▶ Work item
Copy the data below exactly.
*** Opening Data for analysis ***
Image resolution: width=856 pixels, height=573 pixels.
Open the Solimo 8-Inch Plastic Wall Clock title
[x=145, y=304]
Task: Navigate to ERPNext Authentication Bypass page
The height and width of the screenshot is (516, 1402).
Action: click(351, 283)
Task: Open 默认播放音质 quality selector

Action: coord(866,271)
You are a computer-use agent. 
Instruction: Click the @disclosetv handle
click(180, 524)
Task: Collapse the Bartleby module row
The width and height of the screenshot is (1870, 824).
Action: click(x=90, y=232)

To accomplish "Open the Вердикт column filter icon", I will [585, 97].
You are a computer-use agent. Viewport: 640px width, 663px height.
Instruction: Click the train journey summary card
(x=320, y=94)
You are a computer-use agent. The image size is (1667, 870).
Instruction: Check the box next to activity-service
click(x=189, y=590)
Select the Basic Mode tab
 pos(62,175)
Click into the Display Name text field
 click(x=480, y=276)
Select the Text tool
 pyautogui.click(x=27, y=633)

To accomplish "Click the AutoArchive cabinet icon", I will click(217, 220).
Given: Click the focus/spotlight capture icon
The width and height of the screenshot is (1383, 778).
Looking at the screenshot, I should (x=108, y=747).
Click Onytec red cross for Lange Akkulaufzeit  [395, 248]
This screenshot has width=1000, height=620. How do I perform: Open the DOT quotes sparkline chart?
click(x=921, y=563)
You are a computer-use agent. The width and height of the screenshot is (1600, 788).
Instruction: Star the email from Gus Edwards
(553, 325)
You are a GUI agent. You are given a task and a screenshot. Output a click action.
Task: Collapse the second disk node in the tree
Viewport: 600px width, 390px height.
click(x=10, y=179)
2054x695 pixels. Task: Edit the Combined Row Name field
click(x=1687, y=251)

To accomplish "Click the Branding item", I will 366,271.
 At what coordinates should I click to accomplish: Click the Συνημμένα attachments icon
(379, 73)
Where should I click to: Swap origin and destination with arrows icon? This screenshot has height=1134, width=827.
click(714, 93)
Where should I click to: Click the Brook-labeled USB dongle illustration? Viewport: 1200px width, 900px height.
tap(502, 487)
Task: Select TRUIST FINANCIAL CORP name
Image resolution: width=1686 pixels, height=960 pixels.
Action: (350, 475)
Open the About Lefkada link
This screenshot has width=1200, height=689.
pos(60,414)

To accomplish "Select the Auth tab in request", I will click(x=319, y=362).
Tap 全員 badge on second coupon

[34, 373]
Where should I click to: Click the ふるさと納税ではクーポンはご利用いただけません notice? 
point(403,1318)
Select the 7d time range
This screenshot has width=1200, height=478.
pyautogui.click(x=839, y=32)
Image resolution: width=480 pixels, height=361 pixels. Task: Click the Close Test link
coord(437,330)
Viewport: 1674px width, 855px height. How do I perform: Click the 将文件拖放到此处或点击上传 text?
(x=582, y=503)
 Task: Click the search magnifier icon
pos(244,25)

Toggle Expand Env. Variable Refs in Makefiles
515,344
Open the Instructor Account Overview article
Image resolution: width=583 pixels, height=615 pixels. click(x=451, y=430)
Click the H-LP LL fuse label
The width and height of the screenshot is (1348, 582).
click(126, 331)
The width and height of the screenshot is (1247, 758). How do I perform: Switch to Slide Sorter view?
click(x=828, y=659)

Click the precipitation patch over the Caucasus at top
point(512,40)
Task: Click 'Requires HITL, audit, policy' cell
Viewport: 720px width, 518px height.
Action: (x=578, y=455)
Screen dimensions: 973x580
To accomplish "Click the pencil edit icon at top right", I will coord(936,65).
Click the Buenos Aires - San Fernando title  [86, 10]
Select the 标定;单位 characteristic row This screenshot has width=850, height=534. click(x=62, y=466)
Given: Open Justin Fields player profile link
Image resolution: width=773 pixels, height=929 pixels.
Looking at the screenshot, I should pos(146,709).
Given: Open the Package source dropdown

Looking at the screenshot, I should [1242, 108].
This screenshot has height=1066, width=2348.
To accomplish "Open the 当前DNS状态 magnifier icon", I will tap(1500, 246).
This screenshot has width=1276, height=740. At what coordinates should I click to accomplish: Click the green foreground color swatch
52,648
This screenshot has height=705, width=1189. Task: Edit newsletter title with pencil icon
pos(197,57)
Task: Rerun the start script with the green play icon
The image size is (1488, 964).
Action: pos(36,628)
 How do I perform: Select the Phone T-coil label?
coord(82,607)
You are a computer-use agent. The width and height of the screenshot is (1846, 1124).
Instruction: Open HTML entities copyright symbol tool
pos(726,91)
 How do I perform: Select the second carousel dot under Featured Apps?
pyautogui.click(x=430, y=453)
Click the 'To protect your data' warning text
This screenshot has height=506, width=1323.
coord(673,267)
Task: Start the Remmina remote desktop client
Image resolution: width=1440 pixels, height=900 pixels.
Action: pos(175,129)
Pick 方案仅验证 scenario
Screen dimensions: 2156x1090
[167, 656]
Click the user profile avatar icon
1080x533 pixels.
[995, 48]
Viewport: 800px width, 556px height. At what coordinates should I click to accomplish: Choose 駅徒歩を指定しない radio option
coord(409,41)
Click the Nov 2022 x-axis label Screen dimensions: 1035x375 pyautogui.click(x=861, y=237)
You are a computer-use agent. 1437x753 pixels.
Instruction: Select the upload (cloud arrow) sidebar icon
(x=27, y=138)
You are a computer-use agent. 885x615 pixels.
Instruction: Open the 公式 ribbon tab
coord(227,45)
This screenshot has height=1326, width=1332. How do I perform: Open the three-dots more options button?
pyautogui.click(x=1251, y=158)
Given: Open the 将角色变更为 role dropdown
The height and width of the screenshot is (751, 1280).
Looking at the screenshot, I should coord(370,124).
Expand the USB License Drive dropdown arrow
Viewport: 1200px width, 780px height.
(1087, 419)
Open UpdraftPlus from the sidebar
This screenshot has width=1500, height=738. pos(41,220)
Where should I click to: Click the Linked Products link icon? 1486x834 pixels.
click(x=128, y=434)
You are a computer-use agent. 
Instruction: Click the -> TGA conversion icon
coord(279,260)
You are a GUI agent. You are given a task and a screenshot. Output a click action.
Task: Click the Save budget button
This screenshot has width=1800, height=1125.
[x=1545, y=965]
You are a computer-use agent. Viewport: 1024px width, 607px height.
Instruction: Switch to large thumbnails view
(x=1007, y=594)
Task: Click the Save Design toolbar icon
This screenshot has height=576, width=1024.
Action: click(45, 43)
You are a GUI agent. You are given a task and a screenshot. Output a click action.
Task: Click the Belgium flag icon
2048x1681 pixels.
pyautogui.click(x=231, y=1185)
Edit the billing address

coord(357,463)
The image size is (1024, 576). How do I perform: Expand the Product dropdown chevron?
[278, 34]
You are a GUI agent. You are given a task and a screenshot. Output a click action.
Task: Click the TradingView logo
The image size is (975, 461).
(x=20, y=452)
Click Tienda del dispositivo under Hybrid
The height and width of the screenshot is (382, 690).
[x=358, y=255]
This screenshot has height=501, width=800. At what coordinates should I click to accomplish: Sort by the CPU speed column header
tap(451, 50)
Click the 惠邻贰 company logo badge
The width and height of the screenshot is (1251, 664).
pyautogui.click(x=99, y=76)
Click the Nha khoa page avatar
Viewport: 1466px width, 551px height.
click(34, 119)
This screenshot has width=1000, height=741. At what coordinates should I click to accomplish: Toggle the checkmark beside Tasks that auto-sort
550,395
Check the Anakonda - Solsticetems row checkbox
*** Closing Data for analysis ***
▶ Output
Image resolution: width=856 pixels, height=573 pixels.
Open the Solimo 8-Inch Plastic Wall Clock title
[x=145, y=304]
Task: Navigate to ERPNext Authentication Bypass page
The height and width of the screenshot is (516, 1402).
Action: click(351, 283)
Task: Open 默认播放音质 quality selector

Action: coord(866,271)
You are a computer-use agent. 
Instruction: Click the @disclosetv handle
click(180, 524)
Task: Collapse the Bartleby module row
The width and height of the screenshot is (1870, 824).
Action: click(x=90, y=232)

To accomplish "Open the Вердикт column filter icon", I will [585, 97].
You are a computer-use agent. Viewport: 640px width, 663px height.
Instruction: Click the train journey summary card
(x=320, y=94)
You are a computer-use agent. The image size is (1667, 870).
Instruction: Check the box next to activity-service
click(x=189, y=590)
Select the Basic Mode tab
 pos(62,175)
Click into the Display Name text field
 click(x=480, y=276)
Select the Text tool
 pyautogui.click(x=27, y=633)

To accomplish "Click the AutoArchive cabinet icon", I will click(217, 220).
Given: Click the focus/spotlight capture icon
The width and height of the screenshot is (1383, 778).
Looking at the screenshot, I should (x=108, y=747).
Click Onytec red cross for Lange Akkulaufzeit  [395, 248]
This screenshot has width=1000, height=620. How do I perform: Open the DOT quotes sparkline chart?
click(x=921, y=563)
You are a computer-use agent. The width and height of the screenshot is (1600, 788).
Instruction: Star the email from Gus Edwards
(553, 325)
You are a GUI agent. You are given a task and a screenshot. Output a click action.
Task: Collapse the second disk node in the tree
Viewport: 600px width, 390px height.
click(x=10, y=179)
2054x695 pixels. Task: Edit the Combined Row Name field
click(x=1687, y=251)

To accomplish "Click the Branding item", I will 366,271.
 At what coordinates should I click to accomplish: Click the Συνημμένα attachments icon
(379, 73)
Where should I click to: Swap origin and destination with arrows icon? This screenshot has height=1134, width=827.
click(714, 93)
Where should I click to: Click the Brook-labeled USB dongle illustration? Viewport: 1200px width, 900px height.
tap(502, 487)
Task: Select TRUIST FINANCIAL CORP name
Image resolution: width=1686 pixels, height=960 pixels.
Action: (350, 475)
Open the About Lefkada link
This screenshot has width=1200, height=689.
pos(60,414)

To accomplish "Select the Auth tab in request", I will click(x=319, y=362).
Tap 全員 badge on second coupon

[34, 373]
Where should I click to: Click the ふるさと納税ではクーポンはご利用いただけません notice? 
point(403,1318)
Select the 7d time range
This screenshot has width=1200, height=478.
pyautogui.click(x=839, y=32)
Image resolution: width=480 pixels, height=361 pixels. Task: Click the Close Test link
coord(437,330)
Viewport: 1674px width, 855px height. How do I perform: Click the 将文件拖放到此处或点击上传 text?
(x=582, y=503)
 Task: Click the search magnifier icon
pos(244,25)

Toggle Expand Env. Variable Refs in Makefiles
515,344
Open the Instructor Account Overview article
Image resolution: width=583 pixels, height=615 pixels. click(x=451, y=430)
Click the H-LP LL fuse label
The width and height of the screenshot is (1348, 582).
click(126, 331)
The width and height of the screenshot is (1247, 758). How do I perform: Switch to Slide Sorter view?
click(x=828, y=659)

Click the precipitation patch over the Caucasus at top
point(512,40)
Task: Click 'Requires HITL, audit, policy' cell
Viewport: 720px width, 518px height.
Action: (x=578, y=455)
Screen dimensions: 973x580
To accomplish "Click the pencil edit icon at top right", I will coord(936,65).
Click the Buenos Aires - San Fernando title  [86, 10]
Select the 标定;单位 characteristic row This screenshot has width=850, height=534. click(x=62, y=466)
Given: Open Justin Fields player profile link
Image resolution: width=773 pixels, height=929 pixels.
Looking at the screenshot, I should pos(146,709).
Given: Open the Package source dropdown

Looking at the screenshot, I should [1242, 108].
This screenshot has height=1066, width=2348.
To accomplish "Open the 当前DNS状态 magnifier icon", I will tap(1500, 246).
This screenshot has width=1276, height=740. At what coordinates should I click to accomplish: Click the green foreground color swatch
52,648
This screenshot has height=705, width=1189. Task: Edit newsletter title with pencil icon
pos(197,57)
Task: Rerun the start script with the green play icon
The image size is (1488, 964).
Action: pos(36,628)
 How do I perform: Select the Phone T-coil label?
coord(82,607)
You are a computer-use agent. The width and height of the screenshot is (1846, 1124).
Instruction: Open HTML entities copyright symbol tool
pos(726,91)
 How do I perform: Select the second carousel dot under Featured Apps?
pyautogui.click(x=430, y=453)
Click the 'To protect your data' warning text
This screenshot has height=506, width=1323.
coord(673,267)
Task: Start the Remmina remote desktop client
Image resolution: width=1440 pixels, height=900 pixels.
Action: pos(175,129)
Pick 方案仅验证 scenario
Screen dimensions: 2156x1090
[167, 656]
Click the user profile avatar icon
1080x533 pixels.
[995, 48]
Viewport: 800px width, 556px height. At what coordinates should I click to accomplish: Choose 駅徒歩を指定しない radio option
coord(409,41)
Click the Nov 2022 x-axis label Screen dimensions: 1035x375 pyautogui.click(x=861, y=237)
You are a computer-use agent. 1437x753 pixels.
Instruction: Select the upload (cloud arrow) sidebar icon
(x=27, y=138)
You are a computer-use agent. 885x615 pixels.
Instruction: Open the 公式 ribbon tab
coord(227,45)
This screenshot has height=1326, width=1332. How do I perform: Open the three-dots more options button?
pyautogui.click(x=1251, y=158)
Given: Open the 将角色变更为 role dropdown
The height and width of the screenshot is (751, 1280).
Looking at the screenshot, I should coord(370,124).
Expand the USB License Drive dropdown arrow
Viewport: 1200px width, 780px height.
(1087, 419)
Open UpdraftPlus from the sidebar
This screenshot has width=1500, height=738. pos(41,220)
Where should I click to: Click the Linked Products link icon? 1486x834 pixels.
click(x=128, y=434)
You are a computer-use agent. 
Instruction: Click the -> TGA conversion icon
coord(279,260)
You are a GUI agent. You are given a task and a screenshot. Output a click action.
Task: Click the Save budget button
This screenshot has width=1800, height=1125.
[x=1545, y=965]
You are a computer-use agent. Viewport: 1024px width, 607px height.
Instruction: Switch to large thumbnails view
(x=1007, y=594)
Task: Click the Save Design toolbar icon
This screenshot has height=576, width=1024.
Action: click(45, 43)
You are a GUI agent. You are given a task and a screenshot. Output a click action.
Task: Click the Belgium flag icon
2048x1681 pixels.
pyautogui.click(x=231, y=1185)
Edit the billing address

coord(357,463)
The image size is (1024, 576). How do I perform: Expand the Product dropdown chevron?
[278, 34]
You are a GUI agent. You are given a task and a screenshot. Output a click action.
Task: Click the TradingView logo
The image size is (975, 461).
(x=20, y=452)
Click Tienda del dispositivo under Hybrid
The height and width of the screenshot is (382, 690).
[x=358, y=255]
This screenshot has height=501, width=800. At what coordinates should I click to accomplish: Sort by the CPU speed column header
tap(451, 50)
Click the 惠邻贰 company logo badge
The width and height of the screenshot is (1251, 664).
pyautogui.click(x=99, y=76)
Click the Nha khoa page avatar
Viewport: 1466px width, 551px height.
click(34, 119)
This screenshot has width=1000, height=741. At what coordinates should I click to accomplish: Toggle the checkmark beside Tasks that auto-sort
550,395
Check the Anakonda - Solsticetems row checkbox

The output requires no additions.